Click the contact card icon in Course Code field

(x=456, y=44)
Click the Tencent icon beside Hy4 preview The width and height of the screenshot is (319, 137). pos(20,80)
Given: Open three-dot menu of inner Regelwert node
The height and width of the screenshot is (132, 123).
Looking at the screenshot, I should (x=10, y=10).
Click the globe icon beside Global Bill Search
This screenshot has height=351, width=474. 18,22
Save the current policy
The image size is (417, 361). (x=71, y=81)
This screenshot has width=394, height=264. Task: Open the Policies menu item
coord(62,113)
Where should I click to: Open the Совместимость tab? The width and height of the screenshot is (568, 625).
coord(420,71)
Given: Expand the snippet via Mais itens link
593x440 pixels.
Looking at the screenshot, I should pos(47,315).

—————

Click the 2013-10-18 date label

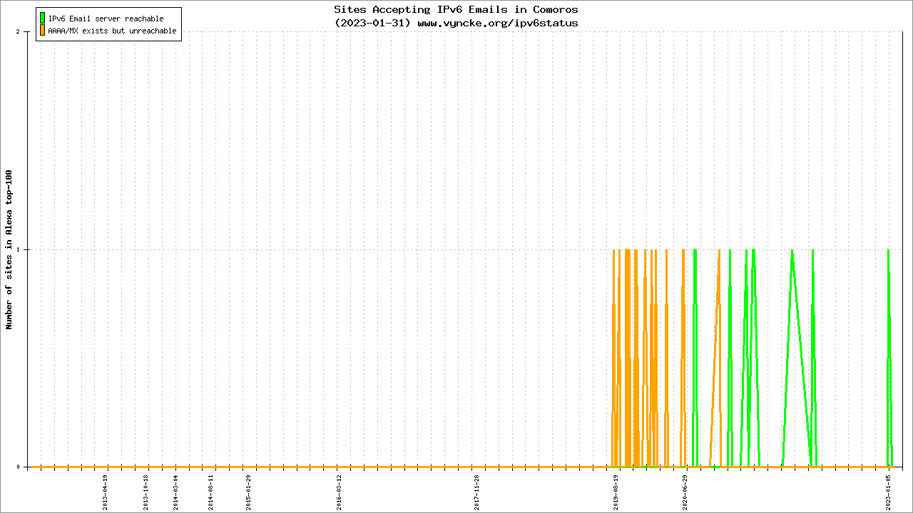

—————

Brief: Where a line of the entries above holds the word "Given", return that line.

Task response:
Given: Open three-dot menu of inner Regelwert node
Given: Expand the snippet via Mais itens link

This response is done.